The War on Poverty cost roughly 100 times more. And all we got was a slightly different number on the same chart.

LBJ declared “unconditional war on poverty” in 1964. The poverty rate stood at about 14%. Sixty-one years and $20-plus trillion later — Heritage Foundation has tracked every dollar — the rate sits at roughly 11%. That’s a two-to-three-point improvement. Roughly $8 trillion per percentage point. Per. Percentage. Point.

For context: the entire U.S. GDP in 1965 was about $750 billion. We’ve spent roughly 27 times the entire 1965 economy trying to eliminate poverty, and we’ve barely dented it. If this were a business, the board would have fired the CEO in 1975.

But it’s not a business. It’s government. And in government, failure doesn’t get you fired. It gets you a budget increase.

NASA hit its deadline with five months to spare. Kennedy said “before this decade is out” and Armstrong stepped onto the Sea of Tranquility in July 1969. Goal set. Goal met. Program complete.

The War on Poverty has no deadline. No finish line. No definition of victory. Which is the point — because a war that ends doesn’t need next year’s budget.

Now here’s where the math gets truly nauseating. The U.S. will spend approximately $14 trillion on means-tested welfare over the next decade. At the current rate of return — $8 trillion per percentage point — that buys us roughly 1.7 additional points of poverty reduction. Maybe. If history is any guide, it’ll buy us zero points and a lot of new administrative buildings.

Follow that trajectory out. We’ve spent $20 trillion to move from 14% to 11%. If the next $14 trillion performs at the same pathetic rate, we might hit 9% by 2035. To get to zero — the stated goal of the “war” — you’d need to spend roughly $72 trillion more. That’s more than triple the current national debt. For a program that has never once delivered on schedule.

But you already know it won’t get to zero. Because the War on Poverty isn’t a program. It’s an industry. It employs hundreds of thousands of social workers, case managers, program administrators, compliance officers, and grant writers whose mortgages depend on poverty continuing to exist at manageable levels. Not too much poverty — that causes political problems. Not too little — that causes budget cuts.
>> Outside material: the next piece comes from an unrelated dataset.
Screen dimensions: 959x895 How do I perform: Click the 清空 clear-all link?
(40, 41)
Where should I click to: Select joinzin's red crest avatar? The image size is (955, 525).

Just the right amount to justify next year’s appropriation.

NASA’s engineers worked themselves out of a job. They reached the moon, and the program wound down. That’s what success looks like. The War on Poverty’s administrators have been working for sixty years and haven’t reached anything — because reaching something would mean going home.

The Apollo comparison isn’t just a fun infographic. It’s a civilizational indictment. One generation looked at the moon and said, “We’re going there.” The next looked at poverty and said, “We’re going to spend a lot of money talking about it.” One had a deadline. One has a budget. The budget always wins.

Twenty-five trillion dollars. Three percentage points. And they’re about to spend fourteen trillion more.

The next time someone tells you we need to “invest” more in fighting poverty, ask one question: what’s the ROI on the first $25 trillion?

Then duck. They won’t have an answer, and they won’t like the question.